事件があったテキサス州フォートフッド陸軍基地は、イラク、アフガニスタン派遣米軍の中核を担う陸軍約五万人を抱える軍事基地だ。犠牲になったのは、同基地の兵士ら十三人。当初死亡が伝えられたニダル・マリク・ハサン容疑者はその後生存が確認された。
ハサン容疑者は、ヨルダン系米国人で精神科の軍医でもあった。凄惨(せいさん)な戦闘の現場から帰還した兵士の心を癒やす立場の専門軍医が、自らの現地派遣を前に同僚を無差別殺害した惨劇に慄然(りつぜん)とせざるを得ない。
オバマ政権にとって外交上の最大課題はイスラム過激派テロとの戦い、中でもアフガニスタン戦争だ。就任以来、イスラムとの対話を呼び掛ける一方、特殊作戦専門のマクリスタル司令官を現地に配置し、新たな戦略構築を模索している。しかし、四万人規模の増派を主張する現地と、第二のベトナム化を懸念して最小限にとどめたい政府の判断が食い違い、明確な路線を打ち出せないままだ。
この間、民主化の一環として大統領選挙が実施されカルザイ再選が決まったものの、対立候補の辞退による消極的な結果だった。
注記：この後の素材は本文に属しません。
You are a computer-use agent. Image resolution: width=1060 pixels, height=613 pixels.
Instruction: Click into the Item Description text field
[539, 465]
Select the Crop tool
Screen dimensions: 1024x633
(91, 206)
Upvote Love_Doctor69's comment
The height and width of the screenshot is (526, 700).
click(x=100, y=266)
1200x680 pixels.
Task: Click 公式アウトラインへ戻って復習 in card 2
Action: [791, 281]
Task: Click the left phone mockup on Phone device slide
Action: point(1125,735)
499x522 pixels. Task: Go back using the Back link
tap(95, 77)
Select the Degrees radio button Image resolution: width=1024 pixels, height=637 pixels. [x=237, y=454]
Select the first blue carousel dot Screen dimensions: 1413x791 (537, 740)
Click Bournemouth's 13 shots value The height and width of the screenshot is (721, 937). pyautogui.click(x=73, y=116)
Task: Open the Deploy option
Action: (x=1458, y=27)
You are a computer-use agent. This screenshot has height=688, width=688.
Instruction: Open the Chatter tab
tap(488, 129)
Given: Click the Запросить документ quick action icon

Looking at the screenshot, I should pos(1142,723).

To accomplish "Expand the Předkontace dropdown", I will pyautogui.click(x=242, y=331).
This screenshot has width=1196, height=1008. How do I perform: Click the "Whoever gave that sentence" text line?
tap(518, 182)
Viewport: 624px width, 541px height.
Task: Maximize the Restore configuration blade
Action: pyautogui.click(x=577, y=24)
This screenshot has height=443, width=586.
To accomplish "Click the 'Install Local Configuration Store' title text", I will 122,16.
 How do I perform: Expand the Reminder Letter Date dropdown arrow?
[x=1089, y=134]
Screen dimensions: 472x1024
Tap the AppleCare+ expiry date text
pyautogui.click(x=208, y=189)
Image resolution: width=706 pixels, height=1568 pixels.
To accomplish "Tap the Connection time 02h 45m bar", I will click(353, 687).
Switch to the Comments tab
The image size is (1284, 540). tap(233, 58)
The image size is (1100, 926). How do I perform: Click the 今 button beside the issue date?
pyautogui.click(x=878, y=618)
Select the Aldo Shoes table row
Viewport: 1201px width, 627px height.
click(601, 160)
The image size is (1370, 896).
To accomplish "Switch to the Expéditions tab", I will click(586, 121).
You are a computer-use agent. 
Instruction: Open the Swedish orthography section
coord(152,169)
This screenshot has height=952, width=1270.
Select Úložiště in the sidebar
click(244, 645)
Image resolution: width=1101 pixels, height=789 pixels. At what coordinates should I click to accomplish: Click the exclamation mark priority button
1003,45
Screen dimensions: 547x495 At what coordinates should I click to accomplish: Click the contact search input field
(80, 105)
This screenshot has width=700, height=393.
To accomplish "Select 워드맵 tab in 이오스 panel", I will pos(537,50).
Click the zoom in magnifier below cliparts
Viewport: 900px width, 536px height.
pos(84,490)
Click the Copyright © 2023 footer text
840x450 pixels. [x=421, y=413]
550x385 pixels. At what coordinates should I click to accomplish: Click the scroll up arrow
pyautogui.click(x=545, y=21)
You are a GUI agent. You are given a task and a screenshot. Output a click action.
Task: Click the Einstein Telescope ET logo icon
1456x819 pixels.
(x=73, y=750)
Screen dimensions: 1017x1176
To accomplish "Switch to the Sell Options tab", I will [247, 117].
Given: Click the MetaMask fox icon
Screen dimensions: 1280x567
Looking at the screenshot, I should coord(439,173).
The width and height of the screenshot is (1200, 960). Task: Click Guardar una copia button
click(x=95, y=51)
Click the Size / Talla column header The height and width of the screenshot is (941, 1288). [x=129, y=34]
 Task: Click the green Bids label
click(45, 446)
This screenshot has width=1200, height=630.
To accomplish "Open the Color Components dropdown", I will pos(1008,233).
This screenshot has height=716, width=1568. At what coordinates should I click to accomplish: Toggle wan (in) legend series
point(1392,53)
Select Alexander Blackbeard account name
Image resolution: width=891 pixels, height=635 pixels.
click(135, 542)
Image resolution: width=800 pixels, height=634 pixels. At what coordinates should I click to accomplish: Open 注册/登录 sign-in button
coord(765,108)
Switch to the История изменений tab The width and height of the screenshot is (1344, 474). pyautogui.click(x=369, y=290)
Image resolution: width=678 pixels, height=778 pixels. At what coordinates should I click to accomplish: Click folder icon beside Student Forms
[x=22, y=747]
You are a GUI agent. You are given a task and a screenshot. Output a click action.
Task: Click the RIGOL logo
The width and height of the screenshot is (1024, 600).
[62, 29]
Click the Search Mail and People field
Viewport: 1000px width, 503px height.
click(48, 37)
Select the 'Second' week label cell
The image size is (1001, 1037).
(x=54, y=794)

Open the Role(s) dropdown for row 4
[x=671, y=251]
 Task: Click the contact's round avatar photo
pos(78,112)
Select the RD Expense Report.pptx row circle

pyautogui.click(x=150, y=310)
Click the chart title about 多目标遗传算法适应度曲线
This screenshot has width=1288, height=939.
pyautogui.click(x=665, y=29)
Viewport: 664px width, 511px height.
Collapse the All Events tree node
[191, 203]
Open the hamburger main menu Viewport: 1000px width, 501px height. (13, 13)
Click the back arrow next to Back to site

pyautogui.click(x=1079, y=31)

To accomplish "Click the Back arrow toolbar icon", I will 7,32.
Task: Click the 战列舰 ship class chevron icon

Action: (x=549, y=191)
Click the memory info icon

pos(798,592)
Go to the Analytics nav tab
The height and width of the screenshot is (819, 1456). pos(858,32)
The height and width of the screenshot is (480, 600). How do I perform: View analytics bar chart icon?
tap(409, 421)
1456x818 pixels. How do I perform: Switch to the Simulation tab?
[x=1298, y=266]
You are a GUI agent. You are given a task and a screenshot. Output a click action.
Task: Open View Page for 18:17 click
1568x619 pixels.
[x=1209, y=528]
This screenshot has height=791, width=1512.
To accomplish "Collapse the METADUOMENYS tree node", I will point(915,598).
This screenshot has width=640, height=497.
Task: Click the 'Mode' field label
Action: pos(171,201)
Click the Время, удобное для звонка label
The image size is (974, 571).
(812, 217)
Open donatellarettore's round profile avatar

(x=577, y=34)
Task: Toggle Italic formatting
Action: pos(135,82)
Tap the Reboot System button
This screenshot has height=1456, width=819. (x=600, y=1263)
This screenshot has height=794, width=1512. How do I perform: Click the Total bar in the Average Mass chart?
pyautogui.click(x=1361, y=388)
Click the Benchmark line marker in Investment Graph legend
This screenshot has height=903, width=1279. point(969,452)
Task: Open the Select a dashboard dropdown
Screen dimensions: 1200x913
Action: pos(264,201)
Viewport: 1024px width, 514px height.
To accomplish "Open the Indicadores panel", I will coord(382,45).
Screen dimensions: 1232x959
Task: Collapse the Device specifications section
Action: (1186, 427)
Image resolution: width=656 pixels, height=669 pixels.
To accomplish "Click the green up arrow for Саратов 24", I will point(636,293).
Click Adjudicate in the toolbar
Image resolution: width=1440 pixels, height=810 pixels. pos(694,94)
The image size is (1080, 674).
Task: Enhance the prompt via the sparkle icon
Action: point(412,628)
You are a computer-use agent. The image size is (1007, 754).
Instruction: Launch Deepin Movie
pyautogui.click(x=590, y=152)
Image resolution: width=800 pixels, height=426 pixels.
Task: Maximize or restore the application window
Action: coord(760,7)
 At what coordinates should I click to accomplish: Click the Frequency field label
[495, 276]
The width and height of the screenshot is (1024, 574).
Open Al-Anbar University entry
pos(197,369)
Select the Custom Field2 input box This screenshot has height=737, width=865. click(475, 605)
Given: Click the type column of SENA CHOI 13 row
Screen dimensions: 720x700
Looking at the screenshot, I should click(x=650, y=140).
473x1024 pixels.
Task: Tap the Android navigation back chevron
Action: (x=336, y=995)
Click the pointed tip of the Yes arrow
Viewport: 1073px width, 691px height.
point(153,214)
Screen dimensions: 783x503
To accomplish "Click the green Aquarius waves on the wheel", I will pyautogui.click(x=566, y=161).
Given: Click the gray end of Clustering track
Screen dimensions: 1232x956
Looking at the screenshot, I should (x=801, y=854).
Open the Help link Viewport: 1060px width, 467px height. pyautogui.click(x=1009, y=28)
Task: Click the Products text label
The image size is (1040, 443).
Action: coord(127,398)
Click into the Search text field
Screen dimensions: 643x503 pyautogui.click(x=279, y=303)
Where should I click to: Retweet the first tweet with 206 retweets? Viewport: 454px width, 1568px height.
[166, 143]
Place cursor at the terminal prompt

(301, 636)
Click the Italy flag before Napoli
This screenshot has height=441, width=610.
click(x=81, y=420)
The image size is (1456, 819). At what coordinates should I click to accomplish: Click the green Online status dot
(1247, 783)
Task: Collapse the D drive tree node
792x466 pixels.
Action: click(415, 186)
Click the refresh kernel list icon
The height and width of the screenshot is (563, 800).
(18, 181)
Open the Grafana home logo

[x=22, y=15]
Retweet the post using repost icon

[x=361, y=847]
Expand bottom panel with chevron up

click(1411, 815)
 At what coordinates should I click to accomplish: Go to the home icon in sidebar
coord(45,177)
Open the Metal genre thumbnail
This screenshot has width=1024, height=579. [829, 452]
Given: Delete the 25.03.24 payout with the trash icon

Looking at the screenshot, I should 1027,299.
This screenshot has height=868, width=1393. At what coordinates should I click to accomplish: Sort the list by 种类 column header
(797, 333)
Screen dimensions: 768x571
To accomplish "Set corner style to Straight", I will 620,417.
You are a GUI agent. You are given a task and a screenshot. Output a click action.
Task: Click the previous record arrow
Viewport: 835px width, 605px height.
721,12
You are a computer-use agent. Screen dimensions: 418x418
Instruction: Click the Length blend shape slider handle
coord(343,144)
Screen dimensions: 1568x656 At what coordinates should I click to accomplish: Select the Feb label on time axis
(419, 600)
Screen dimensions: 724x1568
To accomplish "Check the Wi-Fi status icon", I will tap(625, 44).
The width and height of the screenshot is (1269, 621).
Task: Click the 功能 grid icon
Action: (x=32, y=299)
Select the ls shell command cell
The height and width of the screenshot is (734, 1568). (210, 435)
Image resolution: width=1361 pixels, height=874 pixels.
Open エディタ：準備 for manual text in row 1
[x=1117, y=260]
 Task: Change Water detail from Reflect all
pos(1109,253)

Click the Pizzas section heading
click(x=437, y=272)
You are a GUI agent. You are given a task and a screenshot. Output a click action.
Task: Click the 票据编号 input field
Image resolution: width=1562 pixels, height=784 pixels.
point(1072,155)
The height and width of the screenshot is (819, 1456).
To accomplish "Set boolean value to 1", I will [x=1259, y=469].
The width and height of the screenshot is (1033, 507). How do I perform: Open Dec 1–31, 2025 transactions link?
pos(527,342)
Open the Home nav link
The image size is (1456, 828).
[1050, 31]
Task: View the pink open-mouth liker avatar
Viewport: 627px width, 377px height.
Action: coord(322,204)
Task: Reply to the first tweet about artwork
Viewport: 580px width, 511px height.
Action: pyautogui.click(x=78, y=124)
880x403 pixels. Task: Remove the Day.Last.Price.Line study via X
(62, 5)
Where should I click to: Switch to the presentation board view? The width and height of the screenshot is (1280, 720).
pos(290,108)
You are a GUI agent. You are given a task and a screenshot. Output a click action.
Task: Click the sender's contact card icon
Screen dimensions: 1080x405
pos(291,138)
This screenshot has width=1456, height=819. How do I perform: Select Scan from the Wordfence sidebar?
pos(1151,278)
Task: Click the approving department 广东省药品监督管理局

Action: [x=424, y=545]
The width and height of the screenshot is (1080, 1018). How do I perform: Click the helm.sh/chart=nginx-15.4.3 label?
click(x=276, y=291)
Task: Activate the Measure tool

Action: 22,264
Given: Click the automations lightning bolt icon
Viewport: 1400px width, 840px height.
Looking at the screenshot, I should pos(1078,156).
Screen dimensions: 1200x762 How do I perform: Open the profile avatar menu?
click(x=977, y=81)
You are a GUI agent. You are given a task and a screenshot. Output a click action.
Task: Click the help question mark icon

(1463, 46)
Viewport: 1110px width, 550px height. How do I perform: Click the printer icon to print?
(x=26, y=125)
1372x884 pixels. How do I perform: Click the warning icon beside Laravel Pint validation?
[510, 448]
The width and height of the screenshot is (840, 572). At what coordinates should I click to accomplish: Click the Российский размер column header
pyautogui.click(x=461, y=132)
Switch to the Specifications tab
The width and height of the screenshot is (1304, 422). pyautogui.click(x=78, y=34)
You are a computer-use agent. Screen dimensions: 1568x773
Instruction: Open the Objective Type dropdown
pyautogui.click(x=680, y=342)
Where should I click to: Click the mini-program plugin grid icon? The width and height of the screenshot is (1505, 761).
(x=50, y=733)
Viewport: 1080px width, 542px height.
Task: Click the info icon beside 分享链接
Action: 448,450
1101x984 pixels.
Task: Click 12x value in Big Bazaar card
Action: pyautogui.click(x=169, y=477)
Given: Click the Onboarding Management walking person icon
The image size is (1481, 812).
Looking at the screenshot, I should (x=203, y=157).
逆に、国連施設に対するテロで国連スタッフが一時避難を余儀なくされるなど事態は深刻化している。
一時沈静化の傾向を見せていたイラクでも事情は同じだ。簡易爆破装置(IED)による米軍をターゲットにした爆破テロが相次ぎ、米兵の被害者数は増加の傾向にある。
オバマ政権は、イラク戦争とは一線を画し、アフガン戦争は「不可欠な戦争」と位置付けている。就任後、イラク戦略でブッシュ前大統領に異を唱えたシンセキ前陸軍参謀総長を退役軍人長官に就けるなど、戦争の長期化が生む疲弊への対処姿勢も早くから示している。
しかし、明確な出口戦略を示せないままでは、イスラム過激派側から「米軍は駐留の大義を失った」とつけこまれかねない。
イスラム教徒だったと報じられるハサン容疑者の事件の背景には動機を含め、まだ未解明の部分が多い。新たな対テロ戦略につなげるためにも、全容の早期解明を求めたい。